Work to complete -> Would you restate, word for word, only the lines starting at the one with "How do I perform: Click" and ending with the final line of the entries below? Pictures stay out.

########

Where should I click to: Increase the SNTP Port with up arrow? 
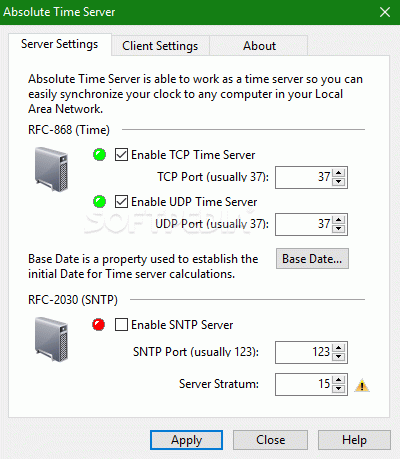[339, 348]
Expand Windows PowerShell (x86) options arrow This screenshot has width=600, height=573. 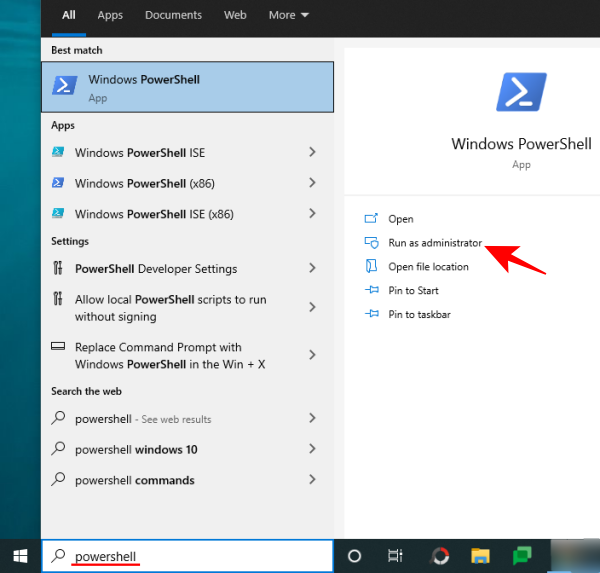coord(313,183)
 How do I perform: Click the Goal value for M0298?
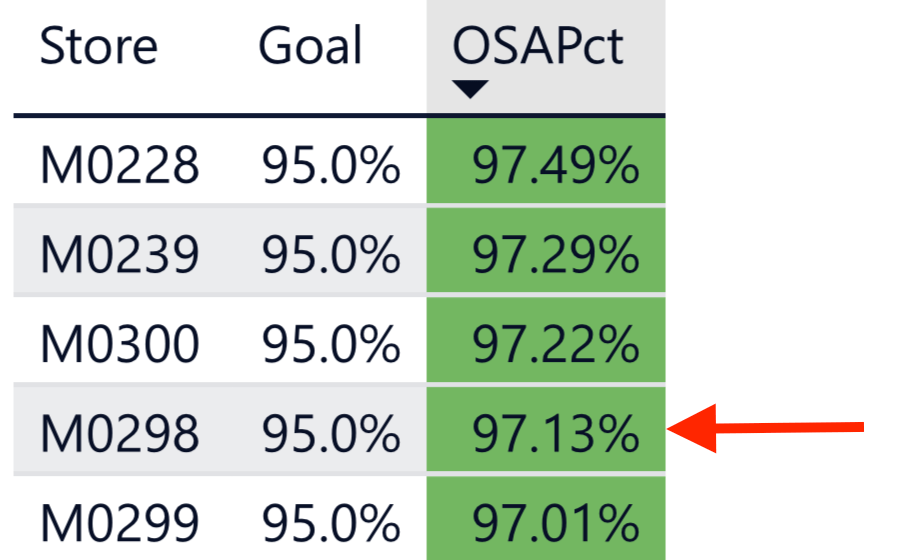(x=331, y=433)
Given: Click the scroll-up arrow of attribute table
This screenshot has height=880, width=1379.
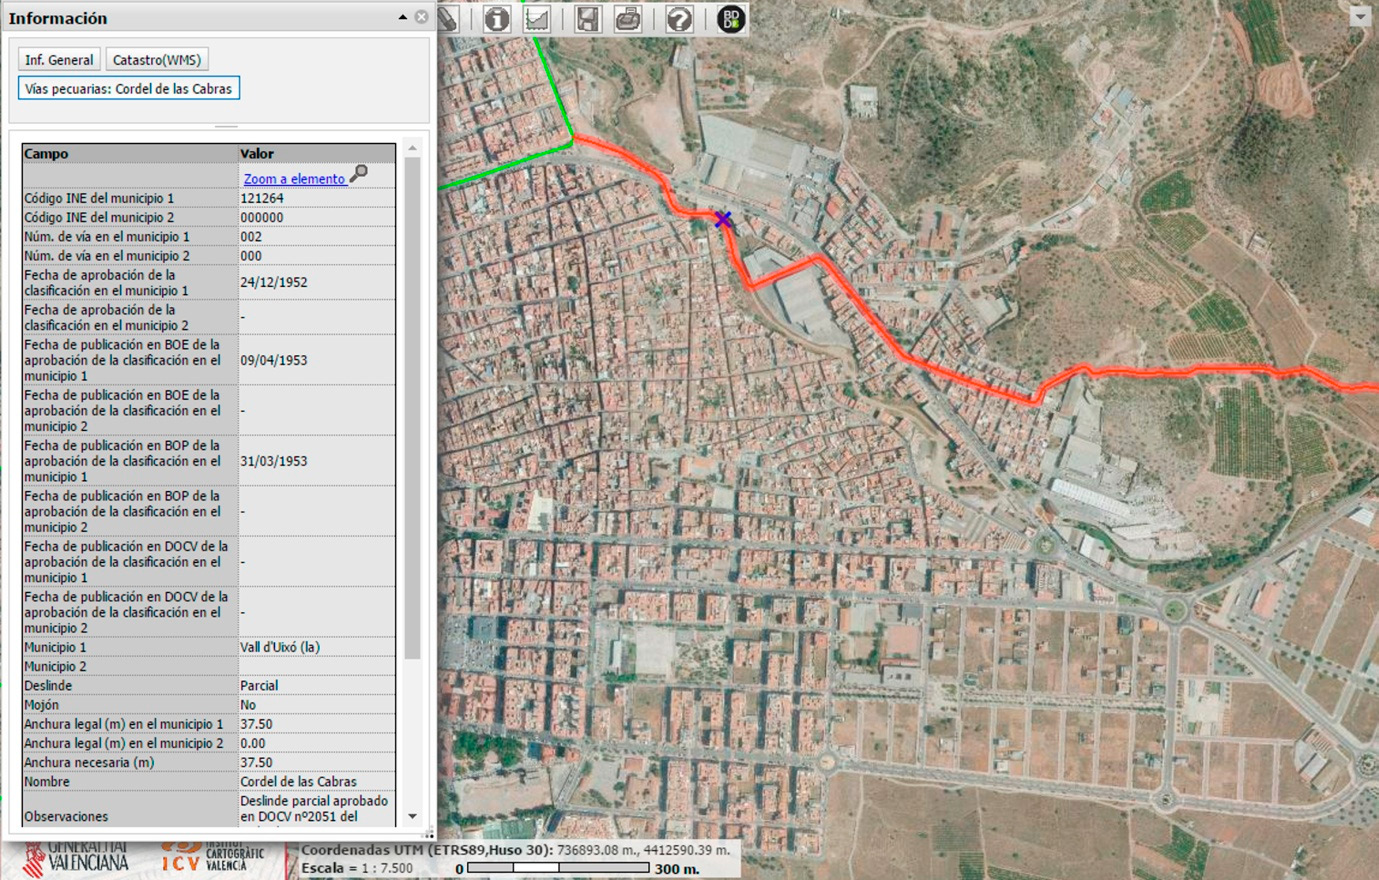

########

Exercise output ->
 How do I perform: Click the Goal value for M0298?
(x=331, y=433)
Given: Click the scroll-up arrow of attribute table
This screenshot has height=880, width=1379.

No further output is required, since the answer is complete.